UI: Qs to get the ball rolling

Francois-Rene Rideau rideau@clipper.ens.fr
Sun, 12 Mar 95 15:03:04 MET

> I've a question about this proposed design:
> 	How does it scale?
> When you've a large system, with pieces supplied by several vendors,
> and part of it isn't working, how do you isolate the problem?
   If parts can eventually be proven correct, vendors of buggy parts will
be the shame of computer industry. Then, "bugs" will exist only as one
thing: people writing programs without understanding what these program
should actually do. Thanks to active annotations, the system will also be
its own interactive debugger if needed.

> More generally: the less code does, the faster it runs.  However, you
> still need to design what it does do.
   That's exactly what we've been saying: having small, generic objects,
that each do very few, yet powerful, and combine them, instead of having
a few huge centralized bloated servers that do everything, are unpowerful,
unmaintainable, unoptimizable.

> So far, I've seen "it does objects", (ok, I oversimplify a bit).
   Unhappily, we haven't been much into details yet. I haven't had time
to settle this, because there's so much to do about all those projects.
I'm sure if you and other Tunespeople would manage various subprojects,
each maintainer could focus on details of his particular project, and work
would be greatly accelerated.
   In my last UI post, I tried to develop more specific subjects, and in the
HLL WWW page, I am being more and more specific.
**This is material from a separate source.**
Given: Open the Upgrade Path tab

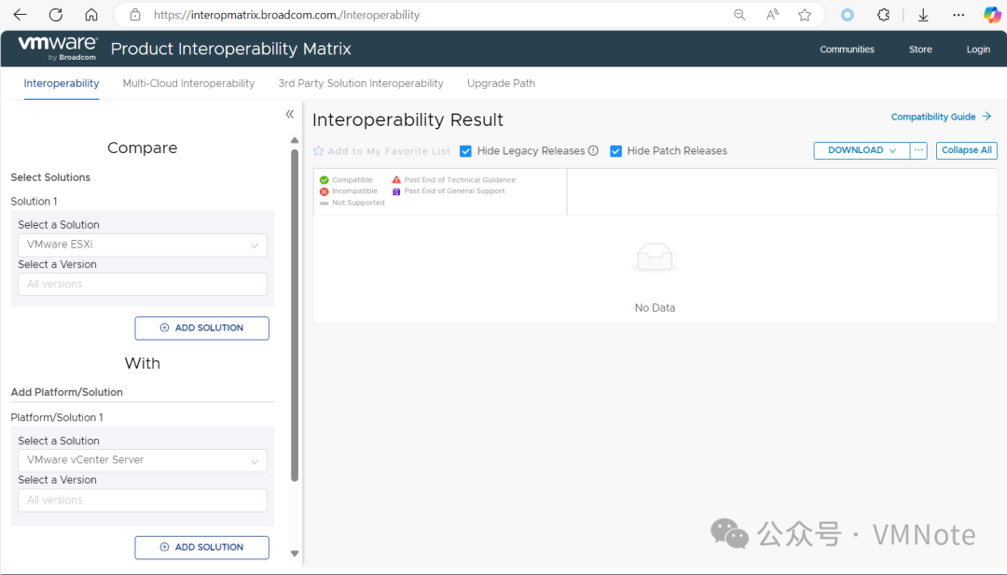Looking at the screenshot, I should tap(501, 83).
Now that we seem to agree
on general design (well, the LLL seem not to have advanced much these times),
work IS going down to details...

> I'd feel a lot happier about this system if had something catchy about
> it to catch interest (e.g. it's good for fast graphics games) up
> front, and maybe something a bit more serious in the wings for later
> (e.g. a WWW writing and scripting system).  [P.S. Anyone know how to
> make a massive "pick items from list box" under WWW that can be
> re-used in a number of different contexts? ?]
   I really all these are doable. Tunes should eventually support its own
WWW replacement/enhancement (perhaps Xanadu ?), which consistent caching.
Actually, this will be a trivial application of publishing consistent
documents in a true distributed system.